Mastodon Relief From Death Anxiety: In Your Medicine Cabinet Already? ~ Pallimed

Sunday, May 5, 2013

Relief From Death Anxiety: In Your Medicine Cabinet Already?

The radio show Wait, Wait....Don't Tell Me! has a weekly segment called "Bluff the Listener" during which a caller listens to three unbelievable stories and then guess which one of the three is actually true.  Much to my surprise, this week's "true" (yet unbelievable) story is about evidence that acetaminophen might relieve existential angst. (Here's a direct link to the audio segment.)

Julius Axelrod (Source: National Institutes of Health)
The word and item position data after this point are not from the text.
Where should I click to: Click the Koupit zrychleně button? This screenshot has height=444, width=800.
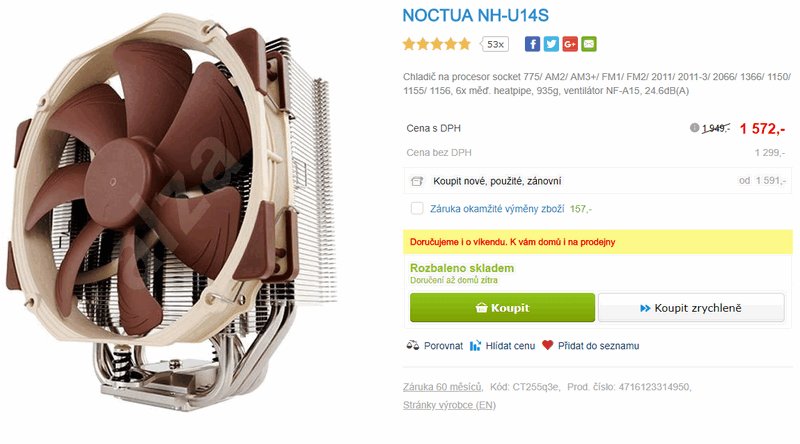click(691, 308)
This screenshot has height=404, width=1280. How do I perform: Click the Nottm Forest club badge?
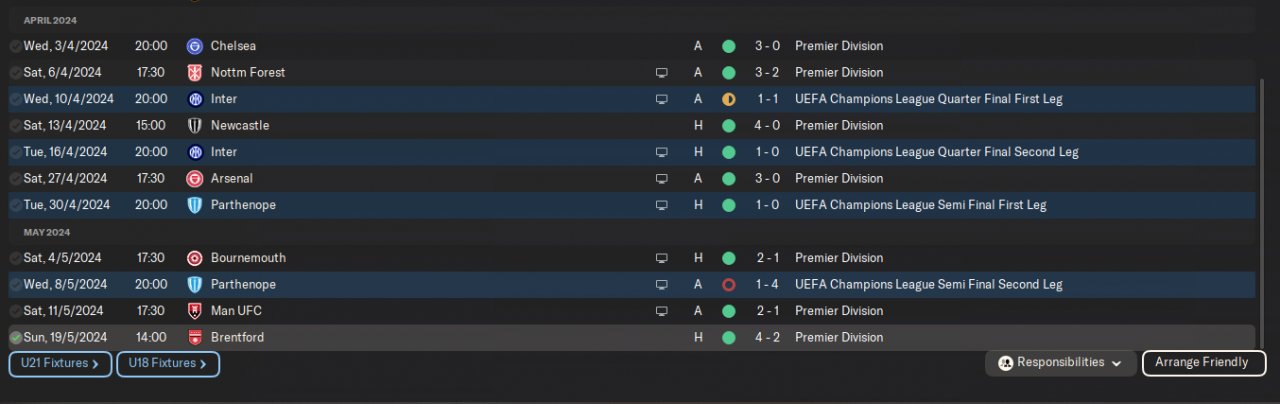194,73
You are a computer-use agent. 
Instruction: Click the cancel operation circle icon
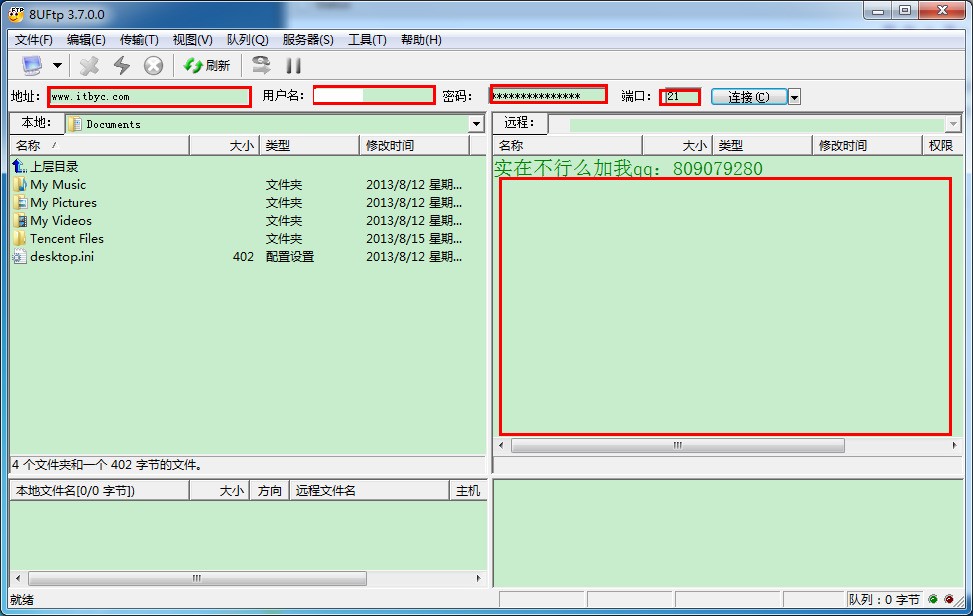(153, 66)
Really?  Good ole' Tylenol might relieve bothersome thoughts about the ultimate threat to our existence?  How could I not investigate this further, if only because the report threatens any conception I have of this meek anti-pyretic/analgesic. The title of the study from Psychological Science piqued my intrigue: "The Common Pain of Surrealism and Death: Acetaminophen Reduces Compensatory Affirmation Following Meaning Threat."  

The journal article describes two separate studies, but has a background section with some familiar sounding concepts to palliative care clinicians and others which are likely foreign.  The authors describe evidence which suggests both physical and social pain may activate the dorsal anterior cingulate cortex (dACC).  This area of the brain may serve as a "cortical alarm system" which is sensitive to any discrepancy in the environment (such as a new severe pain stimulus or perceived social slight).  The dACC has thus "been theorized to be the source of the unpleasant arousal associated with uncertainty and violations of expectations."  Indeed, the authors cite evidence suggesting acetaminophen may reduce activation of the dACC.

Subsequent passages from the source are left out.